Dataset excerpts
- Opening Delimiter -
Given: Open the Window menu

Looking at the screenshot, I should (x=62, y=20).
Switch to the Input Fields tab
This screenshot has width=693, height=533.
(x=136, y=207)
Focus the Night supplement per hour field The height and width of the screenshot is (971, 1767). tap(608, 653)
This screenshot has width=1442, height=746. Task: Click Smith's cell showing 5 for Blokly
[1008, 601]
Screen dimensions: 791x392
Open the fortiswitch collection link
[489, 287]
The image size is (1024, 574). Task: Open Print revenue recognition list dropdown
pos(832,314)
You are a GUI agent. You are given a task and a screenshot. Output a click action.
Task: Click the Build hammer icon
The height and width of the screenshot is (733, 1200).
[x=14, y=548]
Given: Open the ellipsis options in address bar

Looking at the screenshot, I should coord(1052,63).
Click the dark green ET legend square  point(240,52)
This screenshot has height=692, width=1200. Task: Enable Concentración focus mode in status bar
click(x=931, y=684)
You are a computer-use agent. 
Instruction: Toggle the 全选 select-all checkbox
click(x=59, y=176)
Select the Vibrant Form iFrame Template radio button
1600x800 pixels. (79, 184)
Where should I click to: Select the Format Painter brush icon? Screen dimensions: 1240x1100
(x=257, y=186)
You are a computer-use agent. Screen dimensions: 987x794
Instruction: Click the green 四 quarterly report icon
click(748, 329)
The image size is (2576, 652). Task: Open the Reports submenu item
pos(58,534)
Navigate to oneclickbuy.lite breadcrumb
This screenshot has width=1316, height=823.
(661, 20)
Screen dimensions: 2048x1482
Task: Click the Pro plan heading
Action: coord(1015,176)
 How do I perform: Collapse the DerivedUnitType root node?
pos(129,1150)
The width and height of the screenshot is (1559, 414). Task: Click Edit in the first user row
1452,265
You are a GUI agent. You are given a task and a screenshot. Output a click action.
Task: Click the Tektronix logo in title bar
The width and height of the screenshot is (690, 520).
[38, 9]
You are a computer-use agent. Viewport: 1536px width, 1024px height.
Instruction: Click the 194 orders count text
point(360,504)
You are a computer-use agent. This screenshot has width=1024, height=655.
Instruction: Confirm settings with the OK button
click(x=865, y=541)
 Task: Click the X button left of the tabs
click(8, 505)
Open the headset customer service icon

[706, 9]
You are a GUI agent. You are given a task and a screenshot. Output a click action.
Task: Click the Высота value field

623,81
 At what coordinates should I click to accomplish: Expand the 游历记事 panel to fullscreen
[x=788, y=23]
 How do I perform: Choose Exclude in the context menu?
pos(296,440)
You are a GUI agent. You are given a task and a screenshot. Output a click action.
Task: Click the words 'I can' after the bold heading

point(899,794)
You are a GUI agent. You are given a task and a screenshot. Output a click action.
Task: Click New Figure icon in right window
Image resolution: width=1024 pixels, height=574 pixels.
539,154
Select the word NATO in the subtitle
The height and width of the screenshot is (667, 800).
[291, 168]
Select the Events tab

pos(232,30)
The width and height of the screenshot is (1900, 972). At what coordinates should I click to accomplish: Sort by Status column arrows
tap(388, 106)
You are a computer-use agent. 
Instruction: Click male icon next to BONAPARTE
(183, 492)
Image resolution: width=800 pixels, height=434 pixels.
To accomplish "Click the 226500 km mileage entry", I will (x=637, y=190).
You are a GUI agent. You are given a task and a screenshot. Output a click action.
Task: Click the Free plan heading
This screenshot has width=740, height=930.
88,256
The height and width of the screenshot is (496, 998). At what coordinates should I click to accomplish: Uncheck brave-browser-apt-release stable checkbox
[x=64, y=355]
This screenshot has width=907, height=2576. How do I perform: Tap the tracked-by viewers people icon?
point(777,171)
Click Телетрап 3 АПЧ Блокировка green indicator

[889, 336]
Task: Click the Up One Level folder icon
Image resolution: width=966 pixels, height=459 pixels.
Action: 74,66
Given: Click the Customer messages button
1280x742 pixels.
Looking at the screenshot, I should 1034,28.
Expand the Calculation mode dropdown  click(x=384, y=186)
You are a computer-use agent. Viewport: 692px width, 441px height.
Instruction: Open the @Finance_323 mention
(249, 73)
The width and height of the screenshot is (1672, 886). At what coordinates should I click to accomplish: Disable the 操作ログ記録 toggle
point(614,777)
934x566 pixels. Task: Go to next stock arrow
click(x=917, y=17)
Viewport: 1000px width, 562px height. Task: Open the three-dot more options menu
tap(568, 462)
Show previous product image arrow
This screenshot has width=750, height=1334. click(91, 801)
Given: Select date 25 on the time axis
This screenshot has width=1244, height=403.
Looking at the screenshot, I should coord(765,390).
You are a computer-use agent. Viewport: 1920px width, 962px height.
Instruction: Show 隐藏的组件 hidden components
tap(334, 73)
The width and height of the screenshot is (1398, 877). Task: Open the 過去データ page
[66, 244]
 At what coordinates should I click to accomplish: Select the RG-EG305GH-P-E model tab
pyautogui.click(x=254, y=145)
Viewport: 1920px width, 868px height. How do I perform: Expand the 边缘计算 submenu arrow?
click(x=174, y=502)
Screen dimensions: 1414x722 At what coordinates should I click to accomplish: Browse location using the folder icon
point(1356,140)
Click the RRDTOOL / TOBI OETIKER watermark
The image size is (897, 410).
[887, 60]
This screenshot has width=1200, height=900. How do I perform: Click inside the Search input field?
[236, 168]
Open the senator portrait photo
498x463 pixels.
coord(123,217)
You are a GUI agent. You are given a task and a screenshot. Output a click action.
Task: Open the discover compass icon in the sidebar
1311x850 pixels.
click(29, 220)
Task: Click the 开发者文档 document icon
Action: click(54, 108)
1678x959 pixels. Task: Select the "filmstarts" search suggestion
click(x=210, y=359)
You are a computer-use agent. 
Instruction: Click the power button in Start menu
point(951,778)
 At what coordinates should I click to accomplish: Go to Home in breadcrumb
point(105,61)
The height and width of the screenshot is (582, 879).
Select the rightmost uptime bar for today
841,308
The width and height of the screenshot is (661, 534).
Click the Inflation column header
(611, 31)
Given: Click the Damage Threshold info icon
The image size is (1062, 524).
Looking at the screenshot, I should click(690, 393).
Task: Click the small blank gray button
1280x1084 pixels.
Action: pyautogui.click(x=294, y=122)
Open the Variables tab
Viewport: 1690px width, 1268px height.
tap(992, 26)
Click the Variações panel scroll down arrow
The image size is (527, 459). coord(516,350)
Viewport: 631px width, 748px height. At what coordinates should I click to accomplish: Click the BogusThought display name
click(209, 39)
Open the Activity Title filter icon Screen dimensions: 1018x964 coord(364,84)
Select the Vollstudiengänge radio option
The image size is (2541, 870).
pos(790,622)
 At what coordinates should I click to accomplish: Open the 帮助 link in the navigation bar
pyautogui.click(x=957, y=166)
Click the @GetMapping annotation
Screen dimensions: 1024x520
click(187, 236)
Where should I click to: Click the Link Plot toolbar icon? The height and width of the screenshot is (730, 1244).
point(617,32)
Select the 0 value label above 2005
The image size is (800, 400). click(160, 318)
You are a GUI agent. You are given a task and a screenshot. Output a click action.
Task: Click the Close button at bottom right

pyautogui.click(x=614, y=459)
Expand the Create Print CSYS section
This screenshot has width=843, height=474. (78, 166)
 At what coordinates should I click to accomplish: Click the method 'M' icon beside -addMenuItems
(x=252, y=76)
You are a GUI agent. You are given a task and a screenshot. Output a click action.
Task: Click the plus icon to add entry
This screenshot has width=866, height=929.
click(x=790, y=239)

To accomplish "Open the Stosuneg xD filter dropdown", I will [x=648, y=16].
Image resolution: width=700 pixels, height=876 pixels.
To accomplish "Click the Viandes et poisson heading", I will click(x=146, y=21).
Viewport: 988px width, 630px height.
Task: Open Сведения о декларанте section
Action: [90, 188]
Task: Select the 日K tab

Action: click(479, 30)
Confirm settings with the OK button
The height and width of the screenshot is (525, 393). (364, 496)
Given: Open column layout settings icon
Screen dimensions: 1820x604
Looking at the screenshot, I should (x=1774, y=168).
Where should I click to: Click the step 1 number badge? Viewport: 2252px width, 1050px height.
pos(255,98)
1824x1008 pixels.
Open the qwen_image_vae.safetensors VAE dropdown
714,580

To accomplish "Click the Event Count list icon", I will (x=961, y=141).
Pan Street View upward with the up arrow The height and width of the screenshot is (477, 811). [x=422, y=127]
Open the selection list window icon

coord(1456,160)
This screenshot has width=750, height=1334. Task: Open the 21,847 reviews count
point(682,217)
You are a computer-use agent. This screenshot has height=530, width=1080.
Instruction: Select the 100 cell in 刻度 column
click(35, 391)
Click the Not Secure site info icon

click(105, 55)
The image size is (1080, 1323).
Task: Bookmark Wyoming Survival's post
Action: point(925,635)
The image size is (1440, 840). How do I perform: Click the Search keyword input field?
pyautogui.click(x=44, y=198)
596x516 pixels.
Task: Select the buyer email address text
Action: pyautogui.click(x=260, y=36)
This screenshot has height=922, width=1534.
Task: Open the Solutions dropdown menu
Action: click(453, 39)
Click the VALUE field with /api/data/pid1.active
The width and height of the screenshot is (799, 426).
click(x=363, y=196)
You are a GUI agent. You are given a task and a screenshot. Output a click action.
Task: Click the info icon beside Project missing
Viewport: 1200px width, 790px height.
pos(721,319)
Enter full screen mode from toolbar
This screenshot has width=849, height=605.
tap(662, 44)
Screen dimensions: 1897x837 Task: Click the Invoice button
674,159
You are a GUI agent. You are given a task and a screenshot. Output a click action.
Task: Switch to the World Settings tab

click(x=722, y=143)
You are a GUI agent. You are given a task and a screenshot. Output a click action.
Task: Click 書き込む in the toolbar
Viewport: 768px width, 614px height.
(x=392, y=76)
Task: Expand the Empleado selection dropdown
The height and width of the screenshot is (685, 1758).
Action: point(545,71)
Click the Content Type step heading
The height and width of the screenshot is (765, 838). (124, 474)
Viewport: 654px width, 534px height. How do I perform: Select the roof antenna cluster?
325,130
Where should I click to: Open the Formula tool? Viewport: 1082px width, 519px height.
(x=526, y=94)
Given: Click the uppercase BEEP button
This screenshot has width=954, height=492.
- Closing Delimiter -
:: EXERCISE OBJECTIVE ::
Among the entries above, find the line with "Task: Click the Up One Level folder icon" and the line with "Expand the Calculation"; give again exactly these two lines and all lines between them.

:: EXERCISE SOLUTION ::
Task: Click the Up One Level folder icon
Image resolution: width=966 pixels, height=459 pixels.
Action: 74,66
Given: Click the Customer messages button
1280x742 pixels.
Looking at the screenshot, I should 1034,28.
Expand the Calculation mode dropdown  click(x=384, y=186)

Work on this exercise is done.